> _Extracted material_

((

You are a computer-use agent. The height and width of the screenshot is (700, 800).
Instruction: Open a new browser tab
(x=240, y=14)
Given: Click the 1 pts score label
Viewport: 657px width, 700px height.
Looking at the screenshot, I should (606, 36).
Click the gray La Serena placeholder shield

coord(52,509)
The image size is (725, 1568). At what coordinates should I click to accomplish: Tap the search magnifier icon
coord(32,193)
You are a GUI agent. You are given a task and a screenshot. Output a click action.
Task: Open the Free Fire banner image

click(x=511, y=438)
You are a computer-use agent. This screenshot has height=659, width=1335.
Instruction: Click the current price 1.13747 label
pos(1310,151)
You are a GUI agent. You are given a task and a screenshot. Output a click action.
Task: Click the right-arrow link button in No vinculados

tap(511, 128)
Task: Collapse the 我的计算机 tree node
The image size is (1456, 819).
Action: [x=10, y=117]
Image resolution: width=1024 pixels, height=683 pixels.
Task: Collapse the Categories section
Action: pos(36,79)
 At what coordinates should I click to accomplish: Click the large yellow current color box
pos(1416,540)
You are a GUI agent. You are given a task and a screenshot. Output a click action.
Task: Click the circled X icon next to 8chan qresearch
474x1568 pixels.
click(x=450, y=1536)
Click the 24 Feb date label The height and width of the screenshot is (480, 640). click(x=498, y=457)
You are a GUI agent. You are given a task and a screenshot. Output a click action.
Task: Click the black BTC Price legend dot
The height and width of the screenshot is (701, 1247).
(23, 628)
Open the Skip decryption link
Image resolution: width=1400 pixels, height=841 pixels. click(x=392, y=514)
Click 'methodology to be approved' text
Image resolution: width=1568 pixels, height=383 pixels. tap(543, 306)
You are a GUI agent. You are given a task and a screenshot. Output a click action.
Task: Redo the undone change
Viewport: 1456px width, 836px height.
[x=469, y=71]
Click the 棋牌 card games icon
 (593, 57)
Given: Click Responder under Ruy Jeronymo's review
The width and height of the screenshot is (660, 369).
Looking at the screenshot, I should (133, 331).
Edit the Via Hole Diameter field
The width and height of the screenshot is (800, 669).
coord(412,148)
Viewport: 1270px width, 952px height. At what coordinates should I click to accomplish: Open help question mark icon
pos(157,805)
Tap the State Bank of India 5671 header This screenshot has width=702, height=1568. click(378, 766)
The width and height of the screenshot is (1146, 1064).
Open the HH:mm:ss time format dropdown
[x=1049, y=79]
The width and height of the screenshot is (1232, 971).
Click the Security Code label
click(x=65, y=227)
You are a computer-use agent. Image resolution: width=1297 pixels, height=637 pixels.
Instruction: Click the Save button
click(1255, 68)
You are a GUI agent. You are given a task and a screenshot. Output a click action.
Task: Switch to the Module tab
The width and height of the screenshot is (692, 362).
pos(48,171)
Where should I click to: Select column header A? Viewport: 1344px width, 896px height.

))

> _Directive_
State how many lines in the entries above contain the word "size". Reply with the number only.

> _Task solution_
2